There is little reason to work hard and plan long term.
Everyday I am surrounded by and deal with entitled, spoiled people who have access to absolutely everything at any given hour all of the time.
These same people are miserable, unchallenged and my personal favorite, “bored”.
It always tickles and astounds me that in a world of so much incredible literature, movies, music and history that anyone can find the time or has the gaul to be bored.
There are many people who have the luxury of being bored and expect everyone to entertain them.
People choose misery over being happy for some pretty predictable reasons.
The primary reason people revel in misery is that it is easy and we live in a victim friendly culture.
The people I’ve met who consistently choose misery don’t put much effort into organizing their lives, restructuring their days or seriously looking at and being honest about the impact their choices have had on their immediate environment.
They wallow, blame the government, their third grade teacher, divorced parents (an event that is at least 30 years old) and the ex paramour who said: “I don’t love or respect or like you.”
Those of us committed to misery simply redirect our energies into finding a suitable companion who also loves misery and then commence the pity party in an effort to prove themselves right.
It is very easy to be miserable.
It doesn’t require a whole lot of energy, focus, planning or foresight.
In the early 90’s, everyone claimed that they were depressed.
It was very chic to go on and on about your problems, what pills you were planning on taking and then to immediately begin medicating young children.
I have lived through some devastating life changes(major breakups, cross country moves, career flops) that have sent me spinning into the very seductive and always welcoming circle of depression.
I have allowed myself a reasonable amount of time to mourn the old and familiar while being afraid of the new and untested.
While there were new things to figure out, blaming anybody but myself would have been dumb and pointless.
I learned to not require others to make me happy.
Abraham Lincoln stated that: we are only as happy as we make up our minds to be.
I’d like to add or as miserable.
Being happy takes courage and work.
Being happy is scary.
When we decide that we will be happy, there is usually something that we need to do or give up.
There is no guarantee that if you do x,y and z that things will fall into place.
There is also no guarantee that if you pursue one avenue relentlessly and achieve a goal you will be in bliss.
Many times I have pursued something with an obsessive tone that bordered on mania only to find out that either I wasn’t satisfied or another level of dissatisfaction arose when I discovered that there was a host of other things that came along with it.

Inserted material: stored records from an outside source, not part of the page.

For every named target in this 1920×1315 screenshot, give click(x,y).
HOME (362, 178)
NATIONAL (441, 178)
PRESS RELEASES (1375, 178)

When I felt living in Detroit was strangling me, I longed for the bright lights, the artistic mecca/siren call that was NYC. I longed for it thinking if I could just get there every dream would be fulfilled and every wish granted.
I moved to NYC believing that I would be happy and never feel down, confused or miserable.
Two days into my thirteen year sojourn, reality came a calling: Overpriced rent, scrounging for food, fighting off lecherous old men, attempting to build a career and not getting ripped off in the process.
I figured out that happiness like misery is created for very specific reasons.
I also discovered that I would have to orchestrate my life and happiness and no one was coming to do it for me.
Living in NYC taught me many valuable life lessons.
For one thing : Nobody’s coming.
Wanting something different and doing something different often create incredible internal conflict.
People often get the two things confused and then act on their confusion in predictable and stupid ways which only exacerbates the problem leaving them stuck and miserable.
People often don’t realize the impact making certain choices have on their lives.
All choices lead to one or the other : misery or happiness. All choices can be reversed once we realize that we have created results that we do not like.
We willingly choose again.
We must not fear the unfamiliarity that comes with making a fresh choice based in the desire for happiness.
It is our birthright and a helluva lot more fun than being miserable.